In the end notes, Cedar says this is her first full-length novel -- and I'd definitely declare this a successful debut effort. The biggest selling point, in my view, is the utter absence of any annoying romance. No offense to any romance fans out there, but I don't like it mixing with my YA. It's become a cliche in the current market for female protagonists to be paired up with male protagonists, and I just don't believe young readers need to be encouraged to dwell on their hormones. What they need is inspiration -- and Linn provides that. Instead of focusing on boys or her body image, Linn learns how to survive on her own. Instead of focusing on high school nonsense, Linn participates in a fight to save the world. And while there are grim moments in the plot, overall the attitude is optimistic. Note to parents: This book is entirely safe to give to your children. (Alas, you can't say the same for many other novels being sold under the YA label.)

My only complaint is that the novel ended before the story was over! I assume this is because Cedar intends to make this a series, but still -- I was a little disappointed not to see a certain key weapon put into use. I would also like to learn more about Cedar's immortal characters -- including the Old Ones, whose point of view we never see. To put it another way: When will we see book two?

Final Verdict: Recommended.     


  1. Yes, Steph, that is precisely right, I'm pleased you caught it. I started out to write a mythology story for my daughter, and found I just couldn't do it - I needed to make them more plausible, so they have come through a rift in parallel universes with tech far advanced of ours. And most definitely that shows in the sequel, which I am working on, and tentatively plan to release in April 2014. I think this will likely be a trilogy, the second book, The God's Wolfling, introduces a young and slightly cranky male protagonist. But still no romance, although, sorry Steph, I may have to bring that into the story by book three!
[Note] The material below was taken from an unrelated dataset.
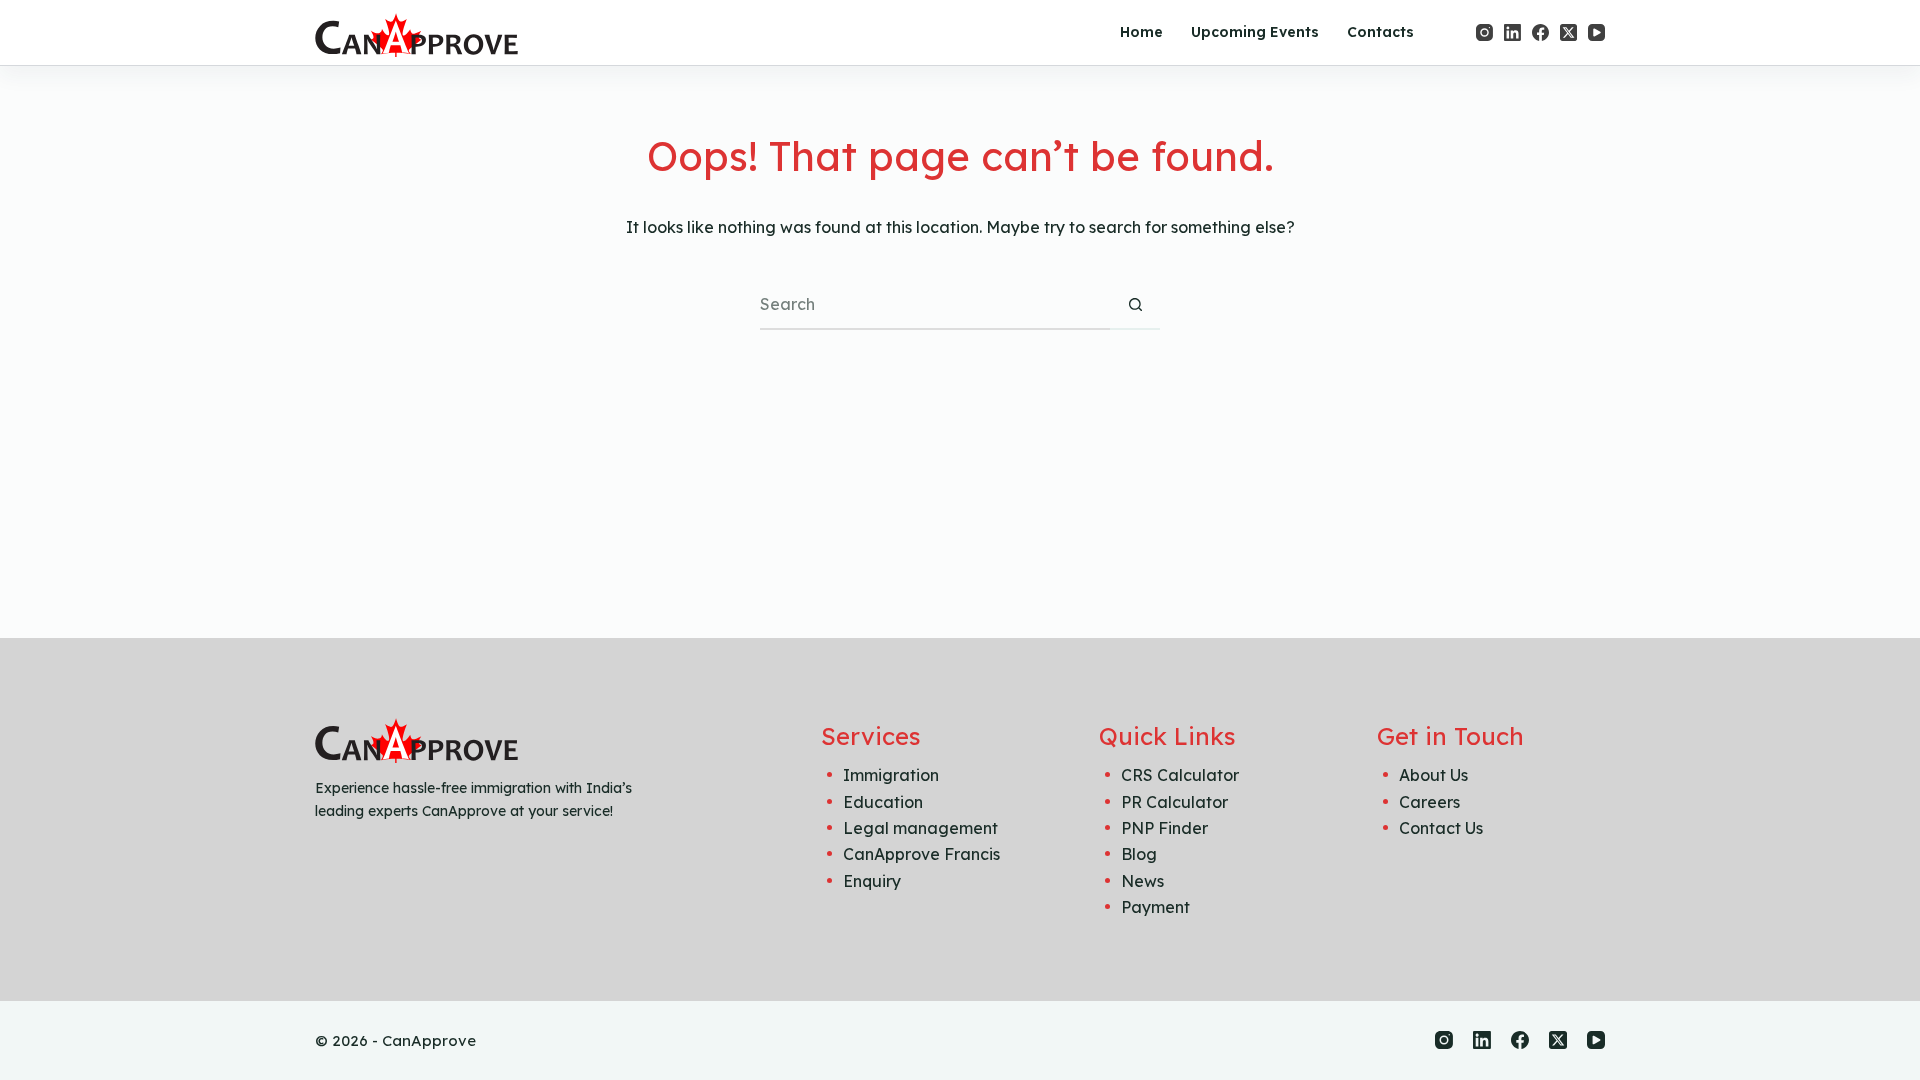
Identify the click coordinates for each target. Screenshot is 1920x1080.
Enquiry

    1. I don't think either Steph or myself stands entirely opposed to romantic interludes in children's literature (maybe she does but I don't)...what I generally don't like is when the romance becomes more important than the other traits that make up the person...when it becomes the only thing the heroes fight for/care about...or when it becomes too mature too fast. A child-like romance, such as we saw in "My Girl" or "Harry Potter" is one thing. If you write kids having sex,'ll lose us both. :)

    2. By the time the third book comes around, Linn will be 17-18 years old, and that's when I had my first major crush (I was a VERY late bloomer, I know). I am never going to put sex into my children's books, because it's not a children's activity. Sigh… yeah. I have four kids, and I worry about them growing up way too fast and hard in this world.

    3. Yeah -- the reason why I object to romance in YA is that it's often age-inappropriate. Cute My Girl type crushes are okay.

    4. That's a refreshing attitude, that we here at RightFans definitely share. This is why I tip my cap to people who can write good YA...because, as adults, we all tend to view the world through our adult perspectives. It's hard to think like kids again.